# [EXERCISE INPUTS]
========================
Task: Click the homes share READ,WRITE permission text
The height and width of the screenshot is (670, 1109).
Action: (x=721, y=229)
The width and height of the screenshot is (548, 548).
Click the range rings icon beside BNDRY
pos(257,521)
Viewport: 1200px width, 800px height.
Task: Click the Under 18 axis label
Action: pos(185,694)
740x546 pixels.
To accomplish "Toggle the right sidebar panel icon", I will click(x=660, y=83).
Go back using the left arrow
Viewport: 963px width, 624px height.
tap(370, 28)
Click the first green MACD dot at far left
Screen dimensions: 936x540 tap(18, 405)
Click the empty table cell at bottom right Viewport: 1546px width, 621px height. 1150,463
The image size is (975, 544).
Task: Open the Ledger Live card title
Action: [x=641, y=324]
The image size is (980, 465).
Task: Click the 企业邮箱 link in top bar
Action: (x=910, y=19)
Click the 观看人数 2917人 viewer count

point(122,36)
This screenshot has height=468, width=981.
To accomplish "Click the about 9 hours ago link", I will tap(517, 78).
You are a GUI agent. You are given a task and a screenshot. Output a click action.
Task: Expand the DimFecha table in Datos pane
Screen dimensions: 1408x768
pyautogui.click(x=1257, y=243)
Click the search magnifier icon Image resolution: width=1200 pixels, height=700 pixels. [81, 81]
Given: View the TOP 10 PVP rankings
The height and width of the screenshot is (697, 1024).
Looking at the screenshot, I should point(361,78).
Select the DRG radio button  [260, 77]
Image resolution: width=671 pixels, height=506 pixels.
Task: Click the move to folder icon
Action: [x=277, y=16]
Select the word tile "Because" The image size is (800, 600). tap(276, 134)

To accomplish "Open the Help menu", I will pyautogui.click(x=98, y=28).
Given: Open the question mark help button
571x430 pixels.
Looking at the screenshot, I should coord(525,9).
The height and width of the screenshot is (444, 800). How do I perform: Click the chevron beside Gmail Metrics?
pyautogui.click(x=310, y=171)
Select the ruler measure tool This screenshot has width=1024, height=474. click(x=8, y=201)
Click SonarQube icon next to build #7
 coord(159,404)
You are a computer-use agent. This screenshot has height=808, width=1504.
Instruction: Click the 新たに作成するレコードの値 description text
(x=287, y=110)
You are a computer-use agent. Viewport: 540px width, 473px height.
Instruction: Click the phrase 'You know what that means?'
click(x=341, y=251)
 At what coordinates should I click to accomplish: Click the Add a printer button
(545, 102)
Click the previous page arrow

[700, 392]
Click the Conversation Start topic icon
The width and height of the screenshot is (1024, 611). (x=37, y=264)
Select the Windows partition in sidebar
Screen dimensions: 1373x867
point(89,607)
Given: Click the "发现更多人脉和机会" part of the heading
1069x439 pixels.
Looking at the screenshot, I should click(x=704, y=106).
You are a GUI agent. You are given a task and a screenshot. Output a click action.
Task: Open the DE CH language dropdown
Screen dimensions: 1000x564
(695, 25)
========================
# [YOUR TASK]
Look over the entries above. Copy every line that contains the word "computer".

# [RESPONSE FOR THIS EXERCISE]
You are a computer-use agent. This screenshot has height=808, width=1504.
You are a computer-use agent. Viewport: 540px width, 473px height.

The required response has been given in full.